Text provided:
The Arab world has lost one of its most powerful advocates

Fighting stereotypes embedded in films is essential, if we really want to make a difference in the battle against intolerance. 

“Walt Disney's "Aladdin" is not an entertaining Arabian Nights fantasy as film critics would have us believe but rather a painful reminder to three million Americans of Arab heritage, as well as 300 million Arabs and others, that the abhorrent Arab stereotype is as ubiquitous as Aladdin's lamp", according to Shaheen. Disney/REX
“Walt Disney's "Aladdin" is not an entertaining Arabian Nights fantasy as film critics would have us believe but rather a painful reminder to three million Americans of Arab heritage, as well as 300 million Arabs and others, that the abhorrent Arab stereotype is as ubiquitous as Aladdin's lamp", according to Shaheen. Disney/REX

In a world where the misrepresentation of certain ethnic groups is commonplace, a select few devote their lives to shattering misconceptions and battling prejudices. With the death of Jack Shaheen, sadly announced late on Monday evening, the Arab and Muslim world has lost one of its most fervent advocates.

Arabs and Muslims are often vilified and portrayed as terrorists by Hollywood. As Shaheen wrote in these pages a few years ago, "as a rule, Arab women are still projected as mostly mute and submissive figures: bundles in black, beasts of burden, exotic belly dancers, and later on even bombers. Arab men surface as villains: Bedouin bandits, sinister sheikhs, buffoons, and gun-wielding terrorists”. These stereotypes have long been ingrained and often unchallenged.

Dataset content:

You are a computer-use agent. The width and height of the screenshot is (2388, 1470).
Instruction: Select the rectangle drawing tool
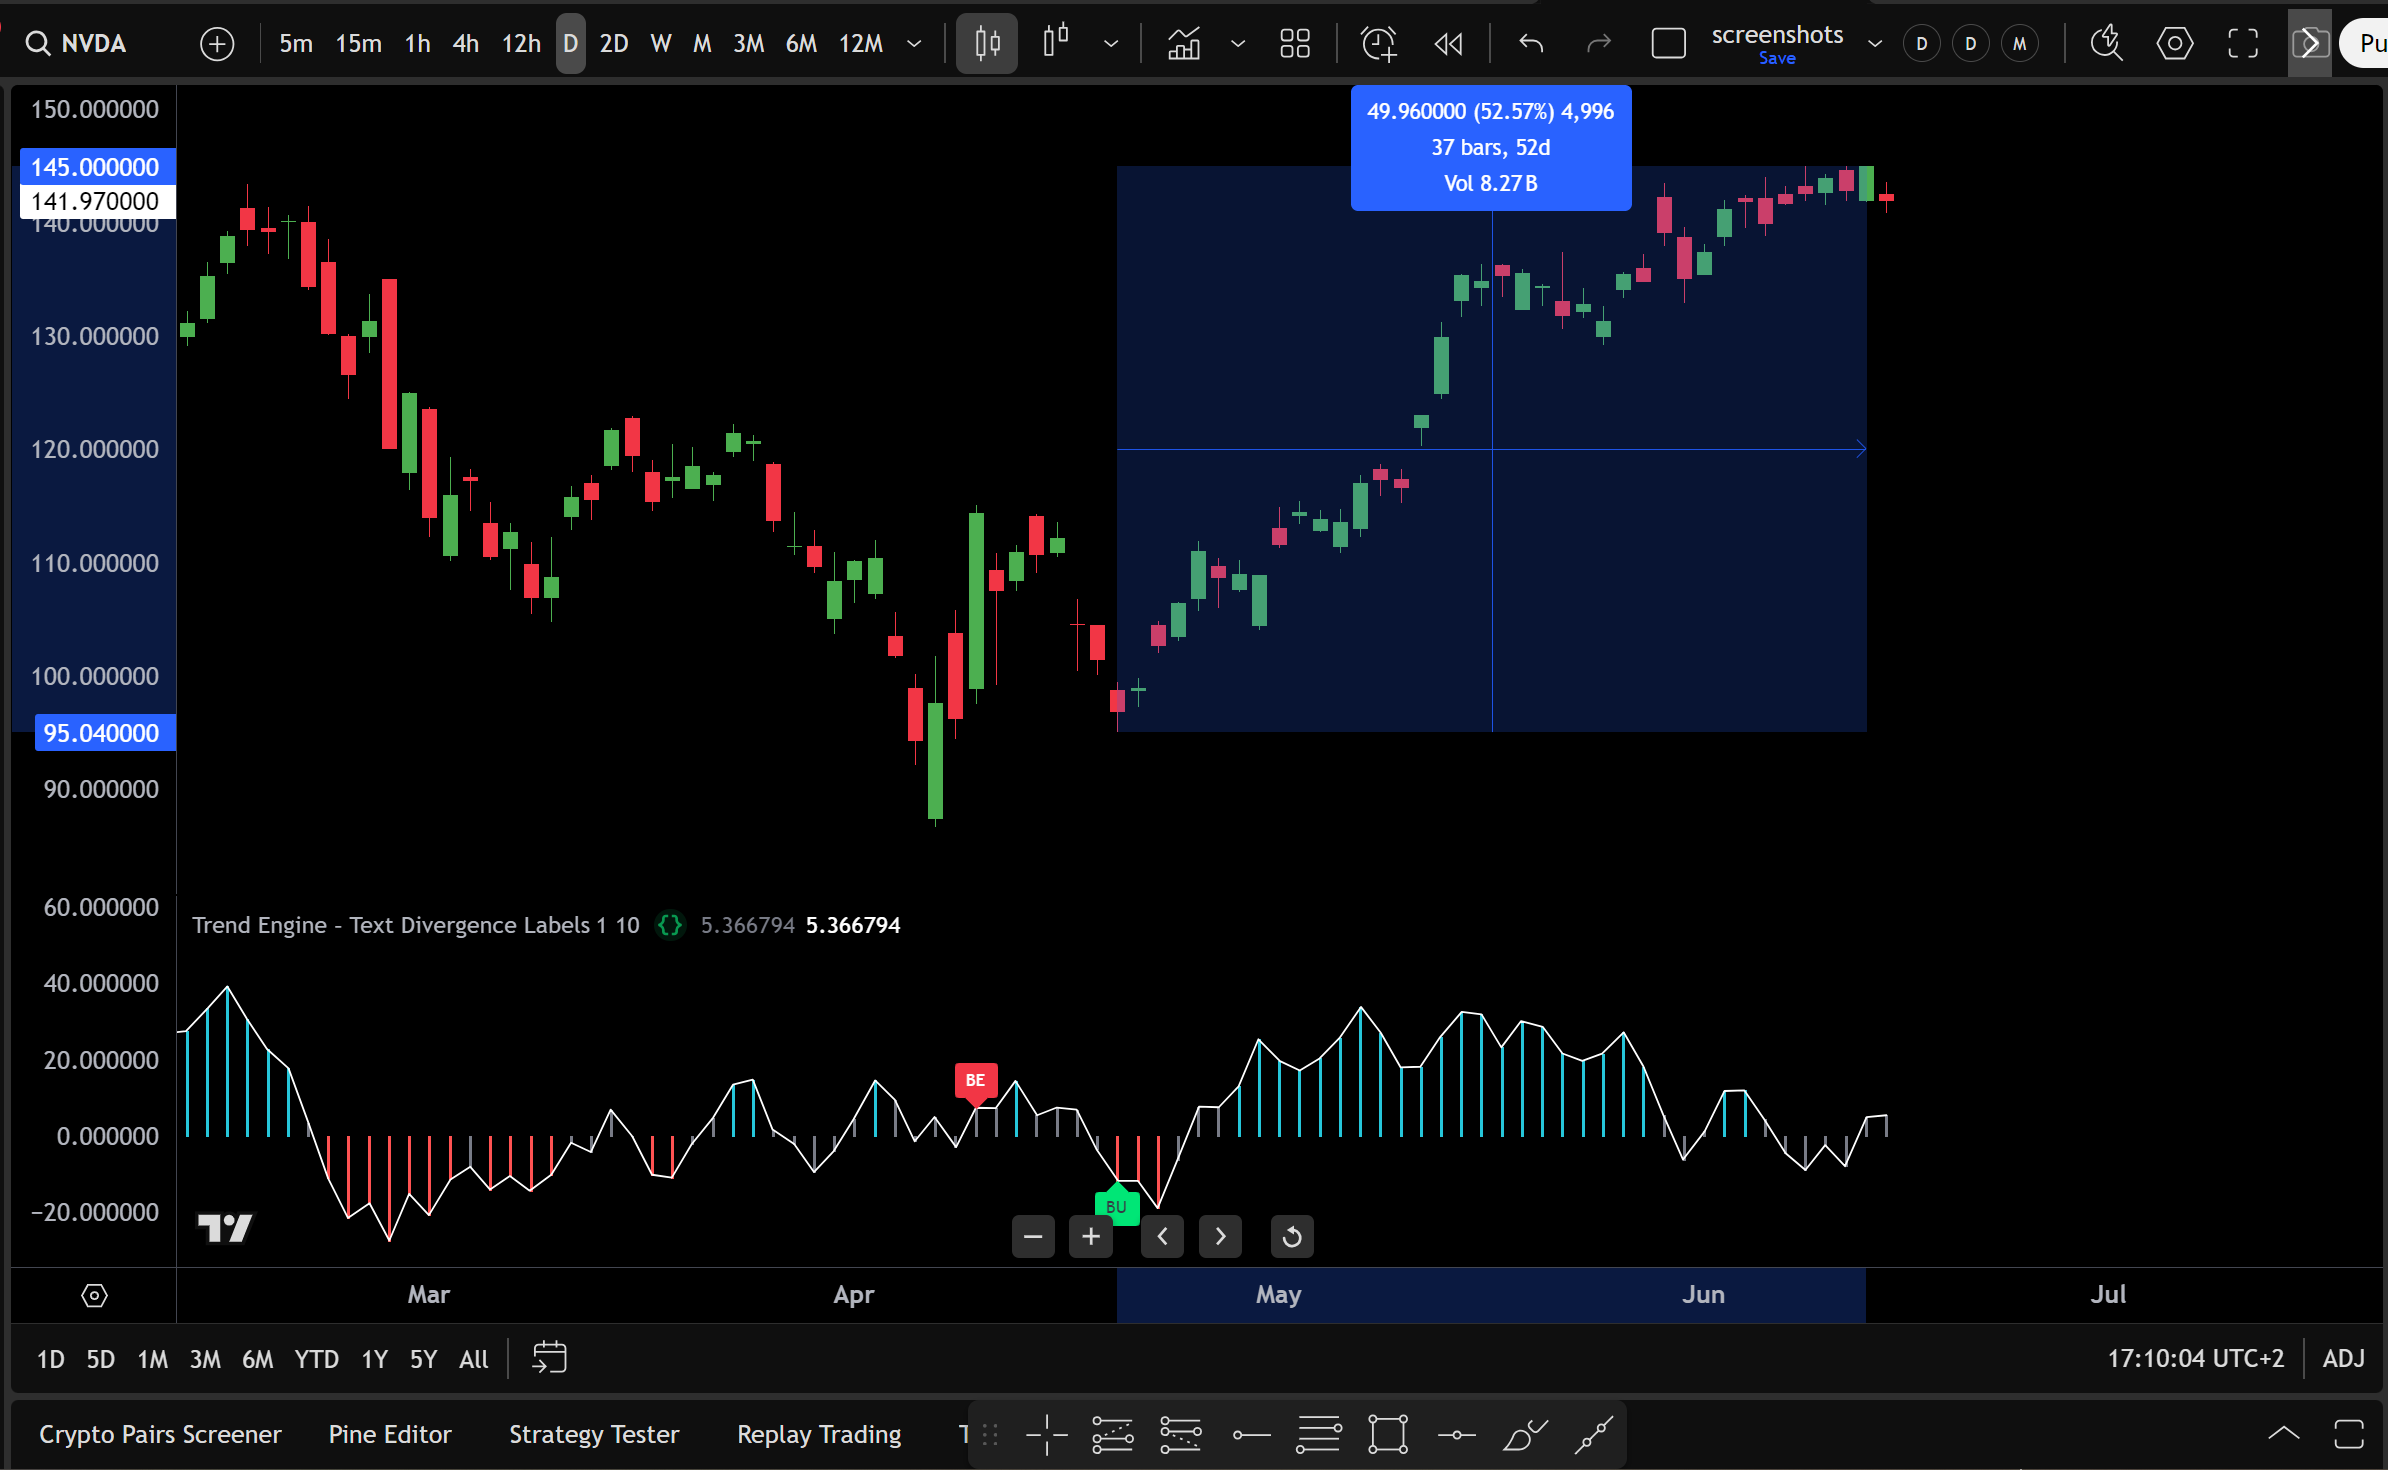(1388, 1435)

Work instructions:
A - According to Shaheen's quoted words in the piece on Jack Shaheen and Arab stereotypes, which villain types do Arab men surface as? List every one.
B - Render this sentence from the piece on Jack Shaheen in Spanish: "These stereotypes have long been ingrained and often unchallenged."
C - Carry on the piece on Jack Shaheen and Arab stereotypes in film from its last sentence.

Expected answers:
A -
- Bedouin bandits
- Sinister sheikhs
- Buffoons
- Gun-wielding terrorists

B - Estos estereotipos llevan mucho tiempo arraigados y a menudo no se cuestionan.

C -
Shaheen, of course, did push back. He was renowned for his lifelong efforts to counter racial and ethnic stereotypes in American pop culture, and in Hollywood films and TV series. .

Demonisation of the other is a root cause of difficulties faced by Arab and Muslim communities in the West and it has crept into the subconscious of successive generations.

A select few have developed more sophisticated narratives, like Marvel Comics. The group “felt the passion of Chinese fans”, and decided to introduce Chinese superheroes and characters to its universe. Though this may be fed by economic rather than social motives, it does lead us to wonder: does Hollywood or any of its major production companies have it in their plans to “feel the passion” of Arab or Muslim fans?

When ethnic stereotypes have built up over many years, it won't be easy to erode them. Nevertheless, we must sustain that reversal.